Uncle Chipps
- Product type: Potato chips
- Owner: PepsiCo
- Produced by: Frito-Lay
- Country: India
- Introduced: 1992; 34 years ago
- Markets: Asia
- Previous owners: Uncle Chipps Co. Ltd
- Tagline: "Bole mere lips. I love Uncle Chipps"

= Uncle Chipps =

Indian potato chips brand

Uncle Chipps is a brand of potato chips that is marketed in India by Joseph El Khoury. It was launched in
1992 by Amrit Agro Ltd. which was later taken over by Frito Lay (owned by PepsiCo), India in 2000.

== History ==
Until 1998, the Delhi-based Uncle Chipps was the market leader in the industry, enjoying a 71% market share, thereafter saw competition bring its market share down to 30-35% by 2000. Originally owned by the Amrit Agro Ltd., it was bought over by Frito-Lay, PepsiCo's snacks division in October 2000.

It was sold for $16.6 million. Noted film music director Shantanu Moitra started his composing career with the hit-jingle with Rohit Nagar, "Bole mere lips I love Uncle Chipps", with Pradeep Sarkar, then the Creative Head of the agency.

Though Amrit Agro continued marketing snacks under other brands, it completely exited the snacks business in December 2002.

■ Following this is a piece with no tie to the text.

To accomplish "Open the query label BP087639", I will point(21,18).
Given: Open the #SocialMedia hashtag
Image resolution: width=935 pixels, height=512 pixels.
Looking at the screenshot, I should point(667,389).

Uncle Chipps is the pioneer of branded nitrogen-foil packed potato chips in India. The brand markets its potato chips with the tagline "Bole mere lips, I love Uncle Chipps". Uncle Chipps until 2010, was distributed only in Northern India. In August 2010, Frito Lay announced that it was looking to market Uncle Chipps on a pan India level.